*Work to be completed*: Among the entries below, only the lines from the one with "The height and" through the one with "to the filter" are wanted, reproduced exactly. Pictures are not wanted.

*Information*:

»»

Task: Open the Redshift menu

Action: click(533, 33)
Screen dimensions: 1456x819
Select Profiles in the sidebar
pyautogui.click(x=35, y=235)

««
»»

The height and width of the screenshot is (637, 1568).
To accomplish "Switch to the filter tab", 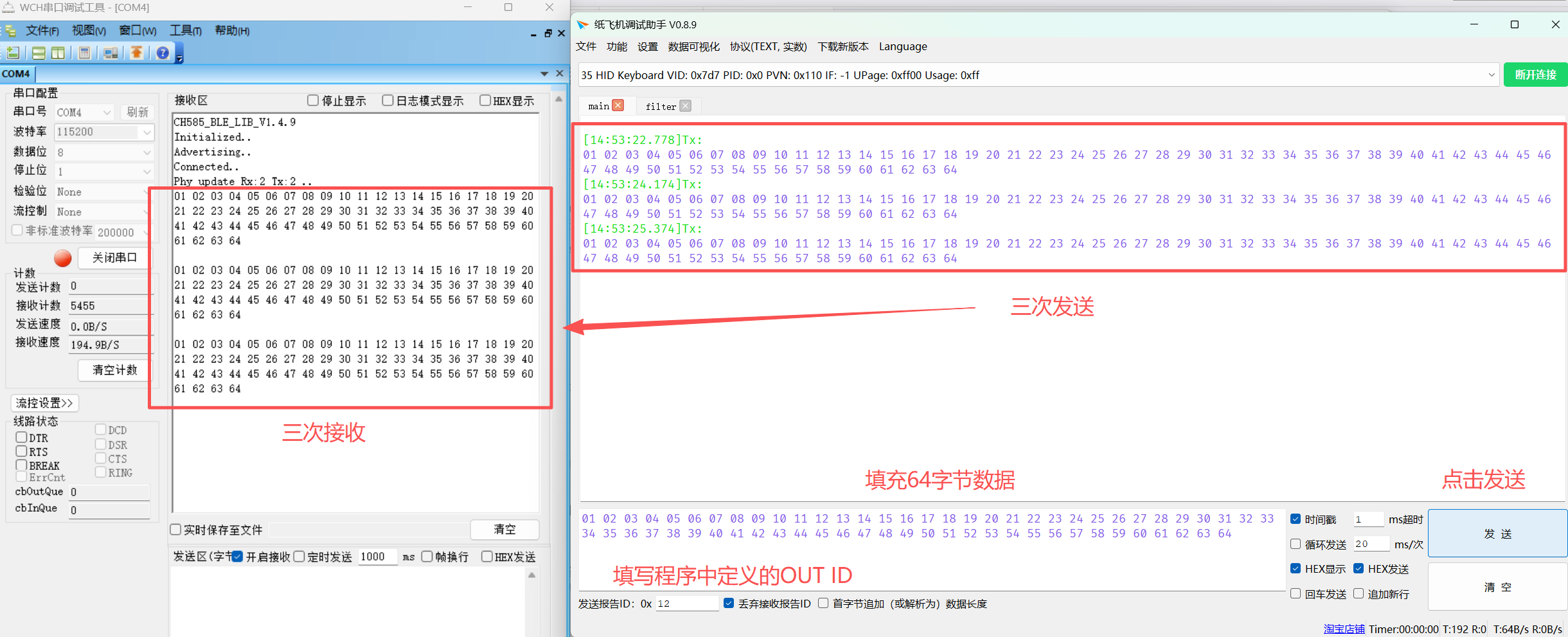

««

*Exercise result*:
The height and width of the screenshot is (637, 1568).
To accomplish "Switch to the filter tab", 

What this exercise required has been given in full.